Divers search for officer’s body; officials defend bridge’s safety

? State officials on Monday defended the soundness of a bridge whose malfunction led to the Christmas night deaths of two Jersey City police officers.

Divers, meanwhile, searched for one victim’s body in the Hackensack River.

“We don’t think there’s any problem from an engineering perspective or a structural perspective,” said Brendan Gill, a spokesman for the state Department of Transportation. “The bridge is safe.”

The Routes 1 and 9/Lincoln Highway Bridge, between Jersey City and Kearny, was raised for commercial boating traffic twice on Saturday and once Sunday without incident, he said.

The bridge’s center span is raised by massive counterweights, allowing boats to pass underneath, creating a drop-off on the road.

The officers were responding to a malfunction of the bridge’s wooden gate, steel barrier and lights that prevent motorists from reaching the span when it is raised.

The officers – who moments earlier had placed flares on the Kearny side to divert traffic – apparently did not realize the bridge had been raised.

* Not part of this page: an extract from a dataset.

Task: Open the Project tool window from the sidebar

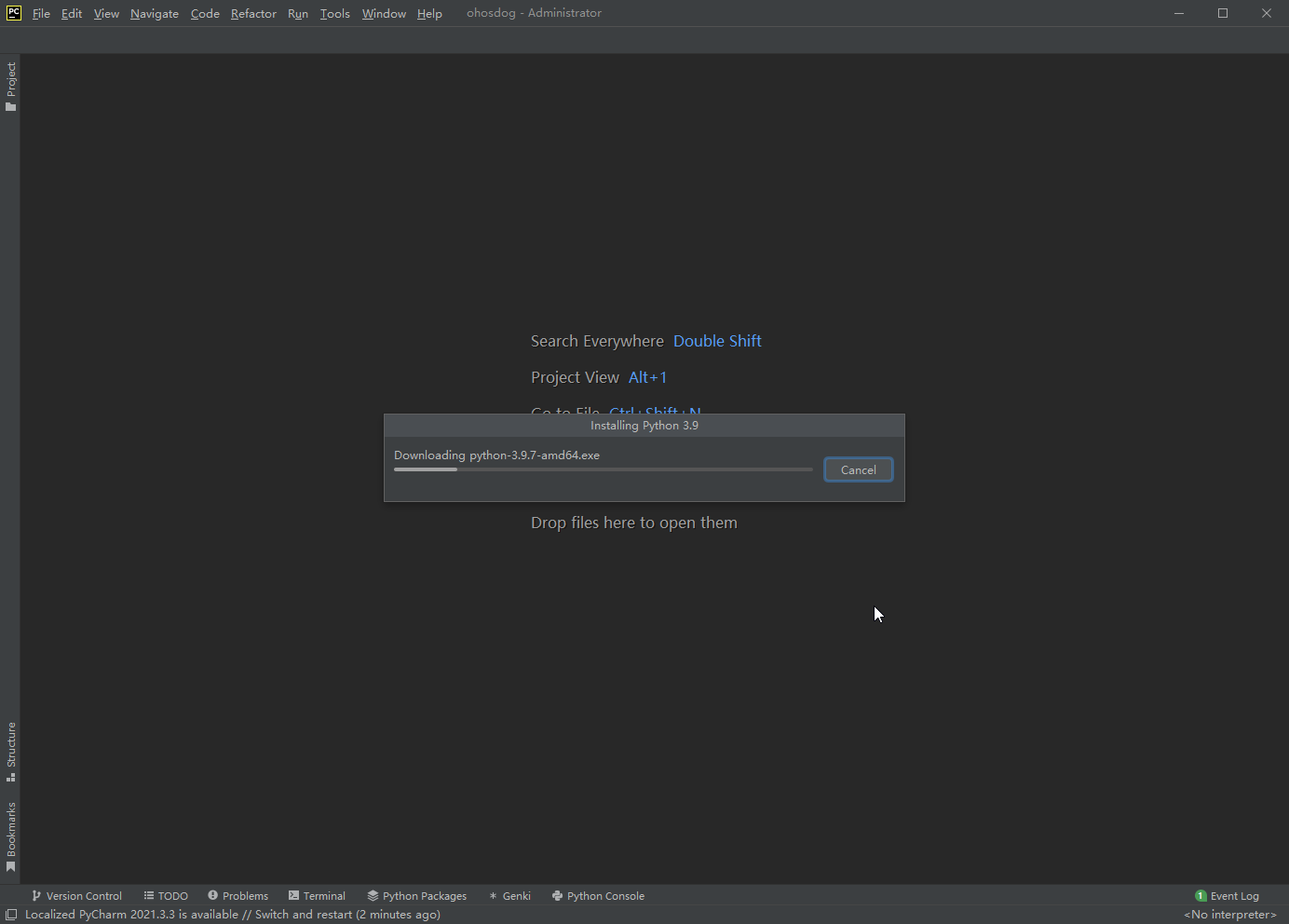Action: click(11, 87)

They plunged 45 feet into the river in their Ford F550 emergency services truck about 8:20 p.m. on a foggy and rainy night.

Jersey City Police officer Juan Bonet walks near the Pulaski Skyway bridge Monday in Jersey City, N.J., near the site where an emergency squad truck carrying two officers plunged more than 40 feet over the Lincoln Highway Bridge. The body of one officer was recovered Sunday. Authorities continued searching the Hackensack River on Monday for the body of a second police officer.

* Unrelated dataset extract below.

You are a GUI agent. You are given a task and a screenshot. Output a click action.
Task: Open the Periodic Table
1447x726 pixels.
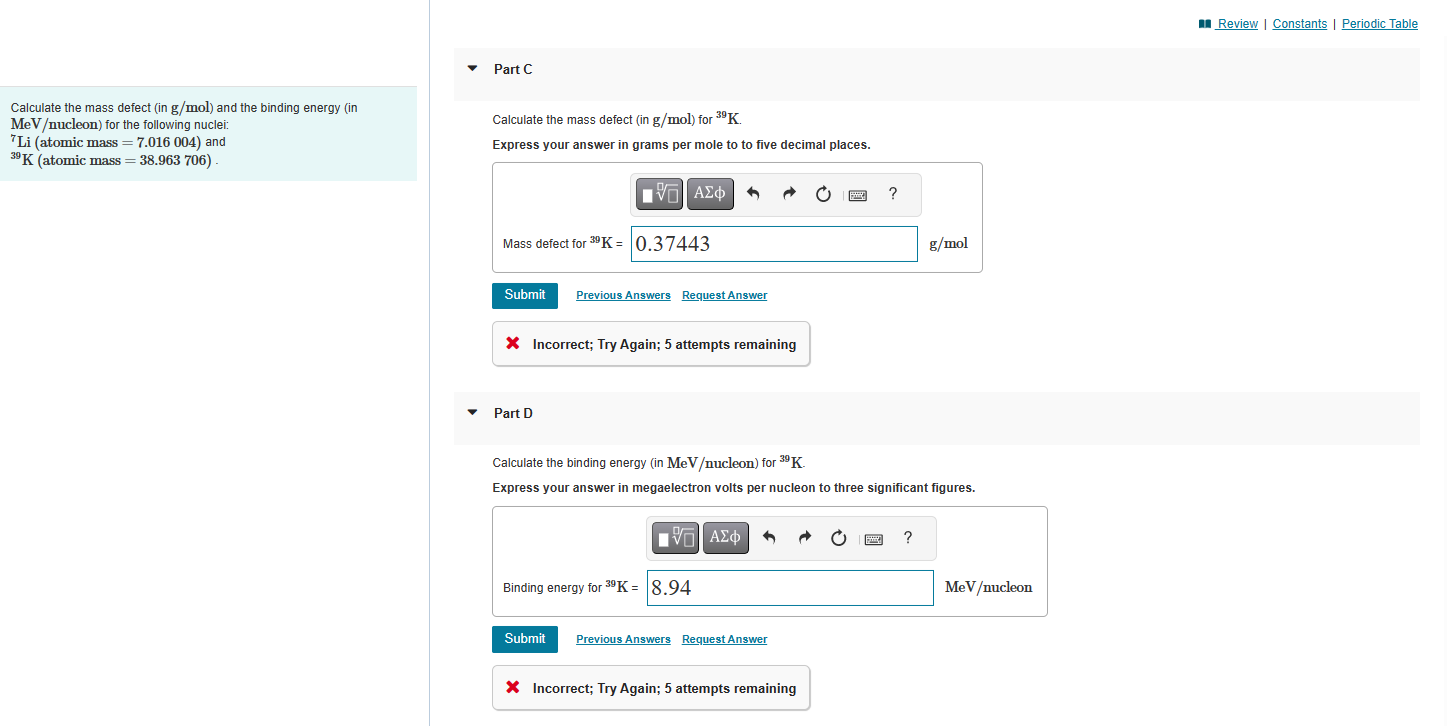tap(1379, 23)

Shawn M. Carson, 40, a 16-year veteran of the force, was found in the truck’s cab and pronounced dead Sunday night at a hospital. His funeral was scheduled for Friday morning at Mount Olive Baptist Church on Arlington Avenue in Jersey City.

Missing and presumed dead was Robert Nguyen, 30, a six-year veteran of the city’s Emergency Services Unit.

The bridge remained closed to vehicles while more than 200 recovery personnel searched the river’s banks and clay-colored water during the day.

Jersey City Police Officer Eric Tavarez identified himself as one of Nguyen’s closest friends. He spent Sunday night and Monday morning in a rowboat, plying the water. “We just need closure,” Tavarez said.

A statement issued by the Police Department read, “We will search for our fallen brother until we can bring him home to rest.”

Early Monday evening, the search was suspended because of darkness, police said.

Jersey City Mayor Jerramiah Healy said the incident appeared to be accidental, and no criminal investigation was under way. He noted that conditions were hazardous: dark, foggy and rainy.

“I’ve gone over that bridge 1,000 times,” Healy said. “I was there within 20 minutes of the accident and I couldn’t see where that roadway was.”

Gill said the officers had responded to a call from DOT workers.

“Everything on the Jersey City side of the bridge was operational,” he said. “We were aware that we had a problem on the Kearny side with the bridge gate and a crash gate. We were taking measures to address that.”